» **Exercises to complete**
1. Translate this sentence from the tender offer excerpt into Spanish: "Noteholders may tender their Notes after the Expiration Deadline only pursuant to the Guaranteed Delivery Procedures."
2. Write the next part of the tender offer excerpt, picking up after its final sentence.

Details of the Invitation

On the terms and subject to the conditions contained in the Tender Offer Memorandum (including the "Offer and Distribution Restrictions" described herein), the Offeror invites any and all Noteholders as of 15 May 2023 to tender their Notes for purchase. Noteholders that (i) validly tender their Notes at or prior to 5.00pm (New York City time) on 22 May 2023 (the "Expiration Deadline") or (ii) deliver a properly completed and duly executed Notice of Guaranteed Delivery at or prior to the Expiration Deadline and deliver a properly transmitted Agent's Message or Electronic Instruction, as applicable, and all other required documents to the Information and Tender Agent by 5.00pm (New York City time) on 24 May 2023 (the "Guaranteed Delivery Deadline"), in accordance with the Guaranteed Delivery Procedures described in the Tender Offer Memorandum, will be eligible to receive a cash amount equal to the sum of the Purchase Price and the Accrued Interest (if any). Noteholders may tender their Notes after the Expiration Deadline only pursuant to the Guaranteed Delivery Procedures.

Interest will cease to accrue on the Settlement Date for all Notes accepted in the Invitation, including those tendered through the Guaranteed Delivery Procedures, and under no circumstances will additional interest accrue for the period from and including the Settlement Date to the Guaranteed Delivery Settlement Date or otherwise be paid by the Offeror by reason of any delay on the part of the Guaranteed Delivery Procedures.

Rights of the Offeror

Subject to applicable laws and regulations and as provided in the Tender Offer Memorandum, the Offeror may, in its sole and absolute discretion, extend, re-open, withdraw or terminate the Invitation and amend or waive any of the terms and conditions of the Invitation at any time before the announcement of the acceptance of the Notes validly tendered and may, in its sole and absolute discretion, waive any of the conditions to the Invitation either before or after such announcement.

» **Source data**

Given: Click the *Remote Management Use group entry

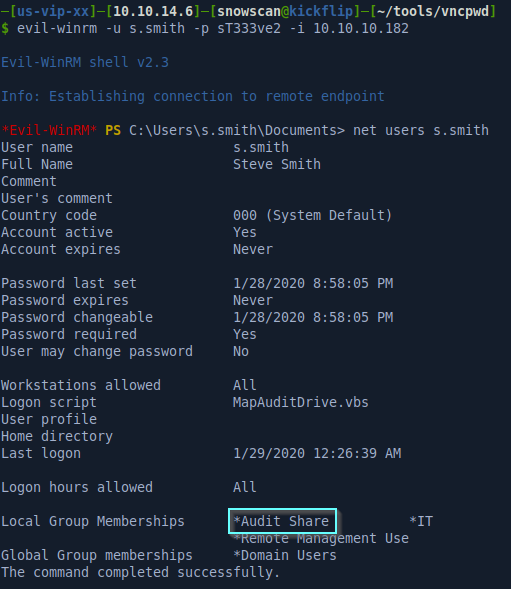Looking at the screenshot, I should (x=321, y=538).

» **Task answers**
1. Los Tenedores de Bonos podrán ofrecer sus Bonos después de la Fecha Límite de Expiración únicamente conforme a los Procedimientos de Entrega Garantizada.

2.
New Certificates Condition

The purchase of any Notes by the Offeror pursuant to the Invitation are subject, without limitation, to the successful pricing (in the determination of the Offeror) and settlement of the issue of the New Certificates (the "New Certificates Condition").

Even if the New Certificates Condition and the other conditions set out in the Tender Offer Memorandum are satisfied, the Offeror is not under any obligation to accept for purchase any Notes tendered pursuant to the Invitation. Subject to applicable law, the acceptance for purchase by the Offeror of Notes validly tendered pursuant to the Invitation is at the sole discretion of the Offeror and tenders may be rejected by the Offeror for any reason.

For the avoidance of doubt, nothing in the Tender Offer Memorandum or the electronic transmission thereof constitutes an offer to sell or the solicitation of an offer to buy the New Certificates. Any investment decision to purchase any New Certificates should be made solely on the basis of the information contained in the base listing particulars to be published on or around 15 May 2023 relating to the Sukuk Programme as supplemented by applicable pricing supplements (the "Base Listing Particulars") prepared by nogaholding Sukuk Limited and the Offeror and no reliance is to be placed on any representations other than those contained in the Base Listing Particulars. Subject to compliance with all applicable securities laws and regulations, the Base Listing Particulars will be available from the Joint Lead Managers on request.

The New Certificates are not being, and will not be, offered or sold in the United States or to, or for the account or benefit of, U.S. persons. Nothing in the Tender Offer Memorandum or this announcement constitutes an offer to sell or the solicitation of an offer to buy the New Certificates in the United States or any other jurisdiction.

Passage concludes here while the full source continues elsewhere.